BEIRUT (CNS) — Lebanese Cardinal Bechara Rai, patriarch of the Maronite Catholics, met with top ambassadors in Lebanon and called for a “unified international stance” in the face of terrorism.

The cardinal stressed that terrorism poses a major challenge to moderation in the region and the Christian presence in the Middle East.

Invited by Cardinal Rai, the ambassadors to Lebanon of the five permanent members of the U.N. Security Council met April 16 at Bkerke, the Maronite Patriarchate headquarters north of Beirut. Attending were: Sigrid Kaag, representative of the U.N. secretary-general; U.S. Ambassador David Hale; French Ambassador Patrice Paoli; European Union Ambassador Angelina Eichhorst; British Ambassador Tom Fletcher; and Chinese Ambassador Jiang Jiang.

The Vatican nuncio to Lebanon, Archbishop Gabriele Caccia, also attended.

In addition to regional issues, the leaders discussed the stalemate in the election of a president in Lebanon. The post, reserved for a Maronite Catholic, has been vacant since the six-year mandate of former President Michel Sleiman ended in May 2014 because of the failure of rival parties to agree on a candidate.

Cardinal Rai has accused the country’s political parties of relying on external powers for directives.

Opening the meeting, the cardinal stressed the crucial role of the international community in maintaining the social and cultural pluralism in the region, based on Christian-Muslim co-existence, according to a statement from Bkerke.

The cardinal called for the international community to ease the burden on Lebanon caused by the crisis of Syrian refugees, noting that Lebanon cannot support the situation on its own. He said the refugees need to be able to return to their country and to their homes.

Lebanon has 1.5 million Syrian refugees and thousands of Iraqis, overwhelming the country’s economy and straining social relations.

Cardinal Rai called for a “unified international stance in the face of terrorism,” stressing that terrorism threatens everyone, “without exception,” and poses a “major challenge” to moderation in the region and the Christian presence in the Middle East.

He added that the international community needs to support the Lebanese army and security forces in the face of threats to Lebanon.

He asked for the support of the international community in facilitating the election of the president of Lebanon and to support dialogue between feuding Lebanese parties.
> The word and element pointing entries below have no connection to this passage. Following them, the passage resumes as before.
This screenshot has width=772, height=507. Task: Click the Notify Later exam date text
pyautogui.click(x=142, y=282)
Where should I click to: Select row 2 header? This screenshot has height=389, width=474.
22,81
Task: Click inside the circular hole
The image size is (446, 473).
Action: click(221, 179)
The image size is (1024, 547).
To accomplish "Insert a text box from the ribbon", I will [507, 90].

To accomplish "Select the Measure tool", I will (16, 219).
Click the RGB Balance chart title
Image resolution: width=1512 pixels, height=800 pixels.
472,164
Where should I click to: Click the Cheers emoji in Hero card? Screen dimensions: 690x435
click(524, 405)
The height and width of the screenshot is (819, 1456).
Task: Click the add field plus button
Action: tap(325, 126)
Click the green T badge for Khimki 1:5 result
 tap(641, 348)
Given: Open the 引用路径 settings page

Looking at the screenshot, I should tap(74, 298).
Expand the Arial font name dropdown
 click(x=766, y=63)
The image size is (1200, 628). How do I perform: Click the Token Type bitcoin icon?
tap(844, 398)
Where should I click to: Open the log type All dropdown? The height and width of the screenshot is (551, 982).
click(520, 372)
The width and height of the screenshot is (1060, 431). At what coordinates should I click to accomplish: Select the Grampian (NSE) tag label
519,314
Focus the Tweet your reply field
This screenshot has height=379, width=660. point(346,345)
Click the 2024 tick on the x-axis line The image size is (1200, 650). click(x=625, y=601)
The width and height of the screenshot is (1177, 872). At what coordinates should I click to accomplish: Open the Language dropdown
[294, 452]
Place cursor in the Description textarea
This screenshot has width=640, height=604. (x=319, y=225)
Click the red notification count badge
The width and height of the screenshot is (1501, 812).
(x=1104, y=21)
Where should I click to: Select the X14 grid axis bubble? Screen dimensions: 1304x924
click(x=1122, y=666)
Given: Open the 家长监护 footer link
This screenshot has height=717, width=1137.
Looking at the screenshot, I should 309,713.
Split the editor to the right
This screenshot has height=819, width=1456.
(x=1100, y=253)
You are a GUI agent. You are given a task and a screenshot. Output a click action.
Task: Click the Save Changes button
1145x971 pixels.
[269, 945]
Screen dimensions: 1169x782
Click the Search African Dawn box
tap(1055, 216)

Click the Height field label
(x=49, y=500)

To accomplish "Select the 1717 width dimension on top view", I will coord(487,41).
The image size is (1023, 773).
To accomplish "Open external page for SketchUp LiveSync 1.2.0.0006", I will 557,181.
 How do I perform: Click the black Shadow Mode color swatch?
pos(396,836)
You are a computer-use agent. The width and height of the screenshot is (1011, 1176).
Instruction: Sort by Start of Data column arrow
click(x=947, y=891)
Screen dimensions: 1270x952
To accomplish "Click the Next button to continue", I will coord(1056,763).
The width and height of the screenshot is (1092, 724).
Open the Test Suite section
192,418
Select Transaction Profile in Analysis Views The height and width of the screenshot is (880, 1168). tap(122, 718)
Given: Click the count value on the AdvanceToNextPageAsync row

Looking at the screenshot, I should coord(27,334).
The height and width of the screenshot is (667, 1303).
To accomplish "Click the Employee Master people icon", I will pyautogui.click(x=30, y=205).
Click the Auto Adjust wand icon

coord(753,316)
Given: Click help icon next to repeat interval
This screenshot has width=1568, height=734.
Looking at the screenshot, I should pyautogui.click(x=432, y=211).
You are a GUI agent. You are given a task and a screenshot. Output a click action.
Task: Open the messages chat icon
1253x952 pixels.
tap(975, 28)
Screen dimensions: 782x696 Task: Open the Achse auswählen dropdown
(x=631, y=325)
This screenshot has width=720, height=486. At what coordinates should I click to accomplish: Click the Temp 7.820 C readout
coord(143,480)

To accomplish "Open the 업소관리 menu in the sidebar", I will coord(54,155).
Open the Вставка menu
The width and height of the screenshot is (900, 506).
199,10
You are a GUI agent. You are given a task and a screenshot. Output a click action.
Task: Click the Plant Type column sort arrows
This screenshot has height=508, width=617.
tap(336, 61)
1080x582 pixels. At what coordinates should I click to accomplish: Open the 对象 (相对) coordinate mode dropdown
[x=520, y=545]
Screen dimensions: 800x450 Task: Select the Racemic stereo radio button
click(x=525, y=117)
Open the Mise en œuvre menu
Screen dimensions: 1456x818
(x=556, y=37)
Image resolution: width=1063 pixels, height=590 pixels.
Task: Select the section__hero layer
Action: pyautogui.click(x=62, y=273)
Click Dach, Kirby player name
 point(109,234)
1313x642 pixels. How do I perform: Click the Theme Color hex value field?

After the meeting, Kaag told media the ambassadors shared the cardinals’ concern that the 11-month stalemate is “undermining Lebanon’s ability to address the security, economic and social challenges it faces and has jeopardized the normal functioning of Lebanese institutions.”

The ambassadors, she said, were committed to “sending a strong message” to Lebanese political leaders to adhere to Lebanon’s Constitution and to call on all parties “to act responsibly and put Lebanon’s stability and national interests ahead of partisan politics.”